Стальная улика
Шрифт:
Недолго думая, я ворвался в детский сад, быстро, не говоря ни слова, одел плачущую Люсю, зверем посмотрел на притихшую воспитательницу и поспешил в кабинет заведующей.
– Все! – заявил я категорично. – Больше моя дочь к вам в садик ни ногой…
Заведующая детским садом была возрастная женщина, жена начальника штаба нашей бригады, такая же крутая, как и ее муж, и настолько же властная, если не более, потому что такого мужа еще следовало «в узде» удержать…
– Что произошло? – строго спросила заведующая и грустно улыбнулась. Улыбка, по-особенному грустная, очень шла к ее волевому и суровому лицу, и, честно скажу, располагала к доверию.
Я повернул дочь к ней лицом и показал. Рот Люси по-прежнему был набит, и слезы все так же текли из глаз.
– Подождите минутку… – попросила заведующая и вышла.

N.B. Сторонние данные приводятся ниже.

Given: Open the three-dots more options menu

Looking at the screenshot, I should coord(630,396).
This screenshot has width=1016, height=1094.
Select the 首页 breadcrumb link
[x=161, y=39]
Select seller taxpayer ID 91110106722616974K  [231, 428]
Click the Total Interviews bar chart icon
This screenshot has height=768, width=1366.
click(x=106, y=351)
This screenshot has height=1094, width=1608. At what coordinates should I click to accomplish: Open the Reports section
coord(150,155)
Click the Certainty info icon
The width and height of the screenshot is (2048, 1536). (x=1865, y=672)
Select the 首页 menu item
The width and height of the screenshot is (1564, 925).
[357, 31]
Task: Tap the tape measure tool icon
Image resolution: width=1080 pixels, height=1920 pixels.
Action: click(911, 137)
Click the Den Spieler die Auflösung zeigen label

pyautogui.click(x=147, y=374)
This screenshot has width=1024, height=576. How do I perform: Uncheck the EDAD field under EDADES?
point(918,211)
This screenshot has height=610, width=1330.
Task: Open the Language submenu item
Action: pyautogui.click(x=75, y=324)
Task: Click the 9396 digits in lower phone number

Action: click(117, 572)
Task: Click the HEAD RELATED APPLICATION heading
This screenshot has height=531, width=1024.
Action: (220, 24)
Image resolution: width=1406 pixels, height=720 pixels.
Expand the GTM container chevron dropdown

Она быстро вернулась, а за ее спиной колокольней возвышалась крупная воспитательница группы. Она была на полголовы выше меня и шире в плечах. И было удивительно, что такая вот крупная женщина могла орать на такое маленькое и беззащитное существо, как Люся.
– Опять на тебя жалоба, Парамончикова. А я ведь тебя официально, в приказе, предупреждала… И снова то же самое… Опять сдержаться не можешь! На детей кричишь… Четвертая жалоба… Все, мое терпение кончилось. Завтра можешь на работу не выходить. Ты уволена!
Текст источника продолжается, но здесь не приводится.